Permanent Sculpture Installation purchased by the University of Massachusetts.  Hand chiseled surface. A traditional Japanese technique of hallowing, pinning, and joining is used for the larger pieces. Joined with epoxy and preserved with Tung Oil, Bolted to concrete,  Du Bois Library Sculpture Courtyard, University of Massachusetts, Amherst, MA.

searchbuda

Wood:  Pine.  Varying heights: 8′ to 2′.  1999.


How and when it happened I do not know, But my Ox is gone!
Searching for the stray Ox,
I am now entering into the remote mountains of meditation.

~Zen Poem

This is the first in a series of ten paintings called the Ox herding pictures. In my sculptures of mountains, I see people, buddhas, spirits, nature, and rocks. I am searching within myself, within the forms that I carve, in people, in nature, and in the world around me. The Buddha teaches us that there is Buddha-nature in all of us, and in everything.

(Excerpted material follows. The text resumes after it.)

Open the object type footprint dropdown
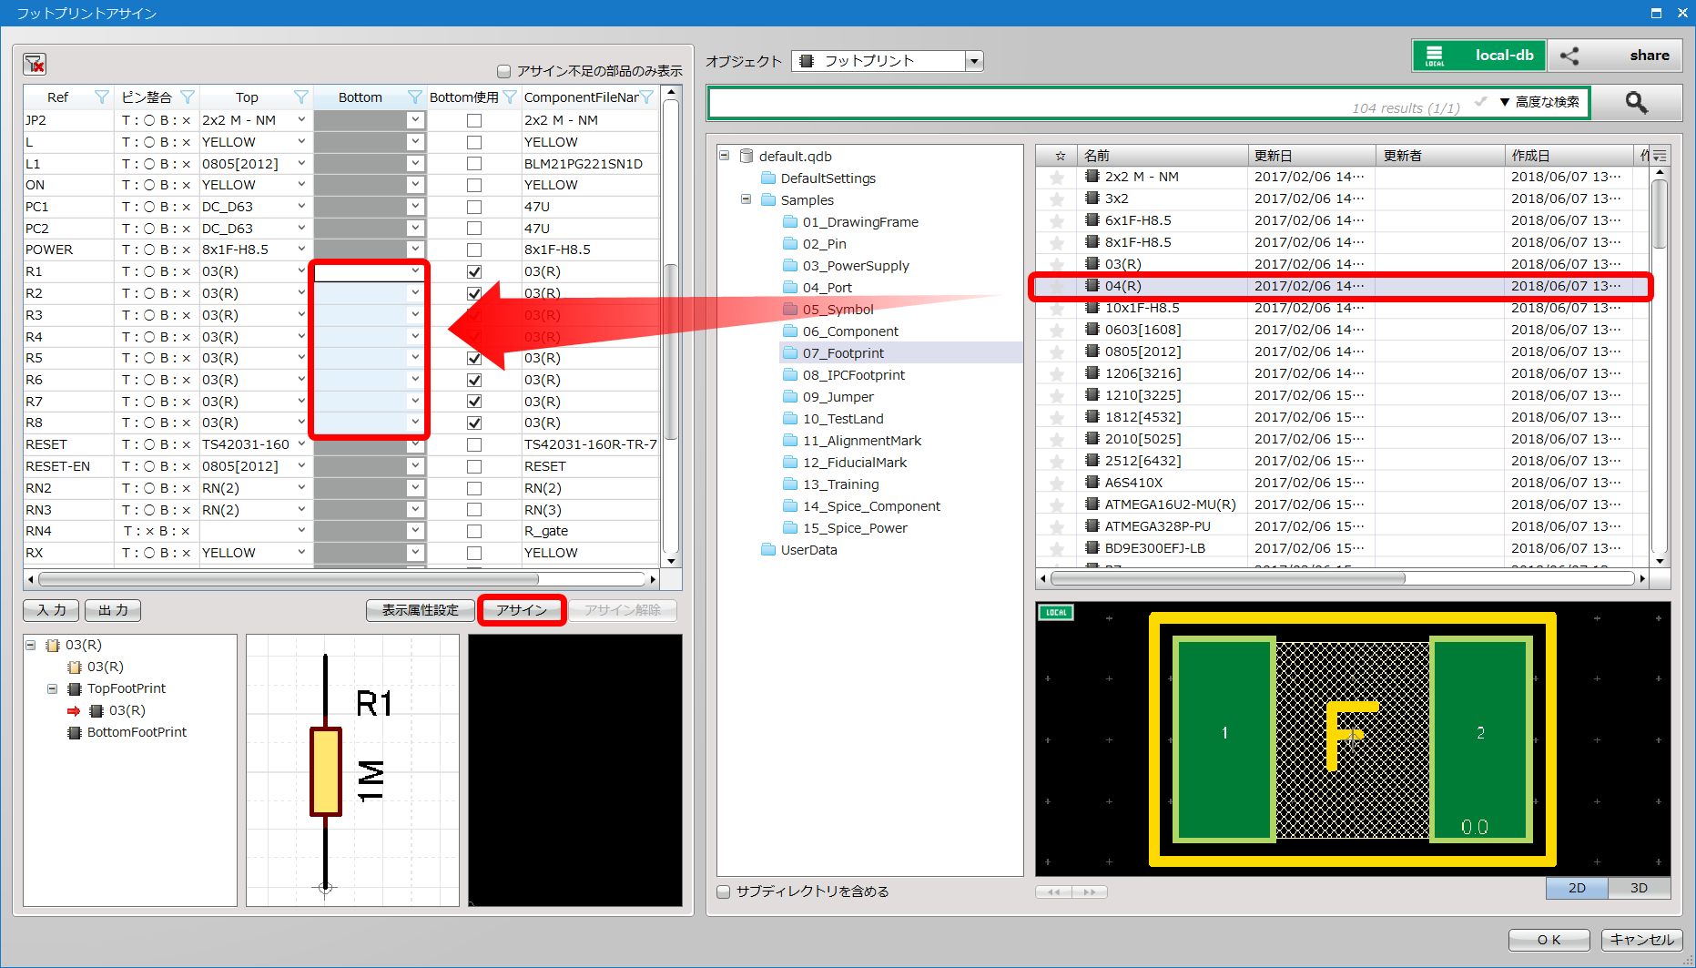The width and height of the screenshot is (1696, 968). point(974,61)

This installation consists of a series of sculpted wooden forms that resemble mountains. Their arrangement is inspired by the rocks in Japanese dry gardens. I am creating with nature, but instead of using natural rocks, I carve wood. I call them Searching for the Buddha in the Mountains, because they remind me of the first of the ten Zen Oxherding Pictures. The sculptures range in height from one foot to eight feet. There are nine carved wooden abstract forms alluding to mountains/ rocks/ people/ spirits/ Buddhas.

The wood was picked and transported to UMASS on a lumber truck. It was roughed out with a chainsaw, then hollowed out with a chainsaw, drill, and adze. The final surface was carved with chisels. The inside surface was coated with one coat of outdoor oil preservative. To laminate the larger pieces, they were hand planed, drilled, dowel pinned, and joined with epoxy. The outside surface was coated with four coats of outdoor oil preservative. The bottoms of the sculptures were coated once more with epoxy. Two final coats of Tung oil were applied to the outer surface.

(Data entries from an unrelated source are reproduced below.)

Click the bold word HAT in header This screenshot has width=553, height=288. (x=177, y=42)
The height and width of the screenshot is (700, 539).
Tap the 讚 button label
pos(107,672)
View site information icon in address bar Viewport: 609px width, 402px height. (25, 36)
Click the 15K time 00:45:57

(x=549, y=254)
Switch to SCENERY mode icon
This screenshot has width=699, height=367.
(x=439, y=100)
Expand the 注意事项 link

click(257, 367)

These sculptures are made of wood, hollowed and joined. This traditional Japanese technique,yosegi tsukuri, has been used in the creation of Buddhist statues for centuries. Yosegi tsukuri is unique to Japan. It enables the making of large-scale sculptures from smaller pieces of wood and prevents checking (cracks).

The surfaces have been preserved with Tung oil that has been used on Chinese boats for centuries. The West System Epoxy is a marine epoxy. The sculptures are carved from pine wood, which is rot resistant. Tung oil should be re-applied every three years. With the proper care, the sculptures will last indefinitely.

I am trying to synthesize Eastern and Western cultures, bringing together aspects of both— freedom and discipline, tradition and change, ritual and openness, spirituality and materialism. Drawing from both traditions, I strive to create something new that goes beyond either.